## REQUIRED ACTION:
From the line that contains "This screenshot has height=1352, width=663." to the last line of the records below, copy everything exactly, both ends included.

## THE RECORDS:

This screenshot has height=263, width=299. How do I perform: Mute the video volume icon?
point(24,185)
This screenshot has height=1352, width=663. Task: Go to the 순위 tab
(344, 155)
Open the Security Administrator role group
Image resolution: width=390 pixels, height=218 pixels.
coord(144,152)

## SOLUTION FOR THIS EXERCISE:
This screenshot has height=1352, width=663. Task: Go to the 순위 tab
(344, 155)
Open the Security Administrator role group
Image resolution: width=390 pixels, height=218 pixels.
coord(144,152)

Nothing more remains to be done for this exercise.